With the first few drops of a cold autumn rain falling, Snorri set off. Alice's directions should have been easy to follow, but Snorri was still preoccupied with her thoughts and soon found herself lost in a bewildering maze of derelict old warehouses and decrepit old ghosts. Snorri had never known such disreputable-looking ghosts. The streets were crowded with old smugglers and muggers, drunkards and thieves all jostling, cursing and spitting, just as they had done when they were Living. Most of them paid no attention to Snorri, for they were too busy fighting one another to notice the Living or to bother to Appear to them, but one or two, aware that Snorri could see them, began to follow her along the streets, enjoying the anxious look on her face as she turned to check if they were still there.

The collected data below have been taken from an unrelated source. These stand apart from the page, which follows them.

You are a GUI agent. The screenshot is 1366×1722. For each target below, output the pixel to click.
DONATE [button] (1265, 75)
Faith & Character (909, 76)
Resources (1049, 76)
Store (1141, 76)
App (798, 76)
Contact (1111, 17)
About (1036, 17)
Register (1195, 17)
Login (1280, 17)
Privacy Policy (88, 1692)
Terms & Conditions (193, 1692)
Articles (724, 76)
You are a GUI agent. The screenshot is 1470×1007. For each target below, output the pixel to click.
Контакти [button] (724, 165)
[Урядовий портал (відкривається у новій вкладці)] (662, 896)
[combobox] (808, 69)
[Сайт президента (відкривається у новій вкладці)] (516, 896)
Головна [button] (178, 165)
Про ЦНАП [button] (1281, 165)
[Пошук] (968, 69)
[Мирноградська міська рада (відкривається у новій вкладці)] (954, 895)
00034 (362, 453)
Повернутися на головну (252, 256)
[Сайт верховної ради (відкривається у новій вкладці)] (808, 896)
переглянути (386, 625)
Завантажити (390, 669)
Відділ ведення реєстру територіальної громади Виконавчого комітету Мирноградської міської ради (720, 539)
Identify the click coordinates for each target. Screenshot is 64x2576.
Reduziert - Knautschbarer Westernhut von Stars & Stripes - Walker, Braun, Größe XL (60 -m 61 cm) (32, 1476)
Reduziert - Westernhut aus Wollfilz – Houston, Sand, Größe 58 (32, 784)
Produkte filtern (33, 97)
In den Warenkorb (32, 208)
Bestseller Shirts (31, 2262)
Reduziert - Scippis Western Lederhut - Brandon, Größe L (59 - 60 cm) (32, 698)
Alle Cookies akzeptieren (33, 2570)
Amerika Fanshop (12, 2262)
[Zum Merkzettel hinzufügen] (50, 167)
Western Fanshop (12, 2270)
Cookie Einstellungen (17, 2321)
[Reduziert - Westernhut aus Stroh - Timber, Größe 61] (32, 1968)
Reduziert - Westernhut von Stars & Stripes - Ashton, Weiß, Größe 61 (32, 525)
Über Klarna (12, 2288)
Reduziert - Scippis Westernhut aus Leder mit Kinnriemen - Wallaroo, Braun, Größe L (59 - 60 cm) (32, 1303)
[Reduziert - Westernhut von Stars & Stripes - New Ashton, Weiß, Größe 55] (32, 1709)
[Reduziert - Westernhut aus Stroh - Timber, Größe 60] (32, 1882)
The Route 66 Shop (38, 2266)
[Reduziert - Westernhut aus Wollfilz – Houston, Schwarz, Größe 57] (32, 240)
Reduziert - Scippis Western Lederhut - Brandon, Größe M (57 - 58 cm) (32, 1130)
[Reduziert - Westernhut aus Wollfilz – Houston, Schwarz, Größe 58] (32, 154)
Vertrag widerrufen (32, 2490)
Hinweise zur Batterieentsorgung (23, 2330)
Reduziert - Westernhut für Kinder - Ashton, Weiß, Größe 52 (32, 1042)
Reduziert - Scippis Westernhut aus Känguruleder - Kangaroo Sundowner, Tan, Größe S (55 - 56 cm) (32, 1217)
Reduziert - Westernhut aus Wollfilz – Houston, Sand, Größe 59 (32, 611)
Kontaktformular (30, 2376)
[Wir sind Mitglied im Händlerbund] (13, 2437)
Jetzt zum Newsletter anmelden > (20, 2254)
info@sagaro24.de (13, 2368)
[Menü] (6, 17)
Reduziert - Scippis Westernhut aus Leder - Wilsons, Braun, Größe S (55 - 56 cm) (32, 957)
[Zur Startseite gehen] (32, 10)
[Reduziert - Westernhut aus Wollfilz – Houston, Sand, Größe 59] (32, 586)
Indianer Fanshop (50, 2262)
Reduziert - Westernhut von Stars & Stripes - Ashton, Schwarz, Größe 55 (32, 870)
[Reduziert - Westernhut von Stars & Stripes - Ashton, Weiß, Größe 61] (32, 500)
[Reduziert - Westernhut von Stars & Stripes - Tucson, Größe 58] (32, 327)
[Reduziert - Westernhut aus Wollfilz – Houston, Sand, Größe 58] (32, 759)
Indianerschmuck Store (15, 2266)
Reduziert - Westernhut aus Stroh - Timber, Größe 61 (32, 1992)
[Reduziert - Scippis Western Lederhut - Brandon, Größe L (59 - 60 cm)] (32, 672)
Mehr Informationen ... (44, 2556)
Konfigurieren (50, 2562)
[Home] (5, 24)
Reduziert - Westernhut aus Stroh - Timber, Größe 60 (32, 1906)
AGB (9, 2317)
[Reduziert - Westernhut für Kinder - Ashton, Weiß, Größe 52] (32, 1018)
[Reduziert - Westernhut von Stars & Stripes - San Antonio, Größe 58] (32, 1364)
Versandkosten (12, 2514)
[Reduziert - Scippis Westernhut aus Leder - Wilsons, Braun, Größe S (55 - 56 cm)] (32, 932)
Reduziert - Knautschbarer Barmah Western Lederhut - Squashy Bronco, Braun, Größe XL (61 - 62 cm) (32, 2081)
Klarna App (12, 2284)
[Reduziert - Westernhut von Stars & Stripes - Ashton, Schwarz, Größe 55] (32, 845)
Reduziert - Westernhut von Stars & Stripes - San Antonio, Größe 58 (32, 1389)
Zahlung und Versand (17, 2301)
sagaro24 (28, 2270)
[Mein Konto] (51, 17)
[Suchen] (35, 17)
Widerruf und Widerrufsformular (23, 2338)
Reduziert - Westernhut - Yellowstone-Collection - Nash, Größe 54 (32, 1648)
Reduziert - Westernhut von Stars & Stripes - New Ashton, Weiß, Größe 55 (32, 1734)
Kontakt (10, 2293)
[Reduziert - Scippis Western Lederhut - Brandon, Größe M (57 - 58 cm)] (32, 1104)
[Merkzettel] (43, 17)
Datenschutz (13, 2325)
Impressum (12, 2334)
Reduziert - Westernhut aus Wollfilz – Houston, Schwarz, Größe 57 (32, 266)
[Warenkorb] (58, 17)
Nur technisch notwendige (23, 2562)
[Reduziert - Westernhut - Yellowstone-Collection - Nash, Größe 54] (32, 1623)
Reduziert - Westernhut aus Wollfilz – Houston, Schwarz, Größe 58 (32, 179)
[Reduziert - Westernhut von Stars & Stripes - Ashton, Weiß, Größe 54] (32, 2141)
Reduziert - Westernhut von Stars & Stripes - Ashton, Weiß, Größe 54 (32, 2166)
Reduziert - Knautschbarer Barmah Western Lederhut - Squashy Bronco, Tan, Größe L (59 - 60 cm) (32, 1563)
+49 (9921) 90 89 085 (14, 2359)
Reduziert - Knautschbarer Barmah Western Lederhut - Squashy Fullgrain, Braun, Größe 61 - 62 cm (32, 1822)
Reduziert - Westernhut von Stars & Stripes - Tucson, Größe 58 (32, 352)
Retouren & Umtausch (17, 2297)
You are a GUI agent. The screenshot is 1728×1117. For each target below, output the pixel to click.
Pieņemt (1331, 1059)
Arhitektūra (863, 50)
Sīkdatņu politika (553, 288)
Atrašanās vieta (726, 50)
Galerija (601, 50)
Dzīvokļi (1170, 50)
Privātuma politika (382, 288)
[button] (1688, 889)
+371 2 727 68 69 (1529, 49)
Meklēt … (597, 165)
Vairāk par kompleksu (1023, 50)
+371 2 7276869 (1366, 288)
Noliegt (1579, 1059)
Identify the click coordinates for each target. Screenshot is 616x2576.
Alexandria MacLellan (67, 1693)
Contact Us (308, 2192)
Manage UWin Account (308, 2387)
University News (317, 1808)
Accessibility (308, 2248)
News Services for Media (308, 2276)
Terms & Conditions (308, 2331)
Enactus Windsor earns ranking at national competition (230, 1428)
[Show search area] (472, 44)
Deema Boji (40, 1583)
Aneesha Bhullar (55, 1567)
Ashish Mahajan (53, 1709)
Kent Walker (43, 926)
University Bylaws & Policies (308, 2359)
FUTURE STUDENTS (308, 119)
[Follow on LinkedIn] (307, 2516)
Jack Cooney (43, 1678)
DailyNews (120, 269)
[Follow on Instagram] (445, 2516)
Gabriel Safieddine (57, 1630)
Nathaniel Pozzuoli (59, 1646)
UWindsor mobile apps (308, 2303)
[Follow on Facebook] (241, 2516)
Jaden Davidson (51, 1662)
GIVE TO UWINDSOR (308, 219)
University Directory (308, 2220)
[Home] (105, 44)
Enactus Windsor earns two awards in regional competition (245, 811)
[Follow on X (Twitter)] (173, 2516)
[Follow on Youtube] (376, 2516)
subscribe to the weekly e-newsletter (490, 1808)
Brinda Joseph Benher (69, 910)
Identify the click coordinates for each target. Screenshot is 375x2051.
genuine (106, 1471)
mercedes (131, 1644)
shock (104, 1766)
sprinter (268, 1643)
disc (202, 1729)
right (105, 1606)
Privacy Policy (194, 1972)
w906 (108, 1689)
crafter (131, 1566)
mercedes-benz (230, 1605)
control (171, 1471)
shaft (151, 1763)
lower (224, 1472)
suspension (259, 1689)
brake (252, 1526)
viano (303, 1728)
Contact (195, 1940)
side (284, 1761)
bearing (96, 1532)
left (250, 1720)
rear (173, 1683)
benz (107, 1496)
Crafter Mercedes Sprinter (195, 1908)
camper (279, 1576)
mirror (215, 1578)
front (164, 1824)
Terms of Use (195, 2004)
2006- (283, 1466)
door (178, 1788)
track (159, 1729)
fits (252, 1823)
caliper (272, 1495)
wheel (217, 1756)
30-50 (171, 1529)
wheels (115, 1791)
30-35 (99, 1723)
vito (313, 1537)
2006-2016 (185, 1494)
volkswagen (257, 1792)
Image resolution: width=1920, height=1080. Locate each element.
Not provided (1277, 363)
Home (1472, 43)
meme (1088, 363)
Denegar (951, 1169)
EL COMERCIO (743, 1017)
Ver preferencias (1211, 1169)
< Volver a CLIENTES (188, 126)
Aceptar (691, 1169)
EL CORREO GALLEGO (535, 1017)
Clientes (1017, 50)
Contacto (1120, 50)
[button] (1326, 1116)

The rain began to fall heavily and Snorri's spirits sank even lower. She felt trapped.

She had no compass, no chart, and everything looked the same to her: street after street of great black shapes looming overhead, blocking out the sky. Snorri would far rather have been adrift in the towering gray waves of the northern sea in the Alfrun than lost among these menacing old warehouses. Looking all around, desperately searching for a blue door in the green—or was it a green in the blue?— Snorri began to panic. She stopped to try to get her bearings, but the entourage of ghosts closed in and Snorri could no longer see where she was. She was surrounded by mocking faces sporting rotting teeth, broken noses, cauliflower ears and blinded eyes.

“Go away!” screamed Snorri, her shout echoing along the chasm of a street and bouncing back to her.

“You lost, sweetie?” said a soft voice nearby. Anxious to see who had spoken, Snorri Passed Through the circle of ghosts to a chorus of curses and protests. A young woman, dressed in various shades of black, stood in the shadows of a doorway a few yards away—a blue doorway within a big green warehouse door. Cut into the brick arch above the door was the number 9.

“No, I am not lost, thank you,” said Snorri, heading gratefully for Alice's door.

Seeing where Snorri was headed, the young woman stepped forward and put her arm across the little door, barring Snorri's way. With a stab of fear, Snorri saw the young woman's shining black eyes with their flashes of brilliant blue. She knew she was dealing with a Darke Witch.

“You don't want to go in there,” the Witch told her.

“I do want to go in there,” retorted Snorri.

The Darke Witch smiled and shook her head as though Snorri had not understood what she had meant. “No, sweetie. You don't. You want to come with me. Don't you?” A spark of blue flashed across the Witch's eyes and Snorri felt herself weakening. Why did she want to go into some horrible old warehouse anyway?

“That's right, you come back with Linda now. Come on.” Linda, trainee Coven Mother of the Port Witch Coven, took hold of Snorri's hand, and Snorri felt her viselike grasp close over the bones in her hand and squash them together.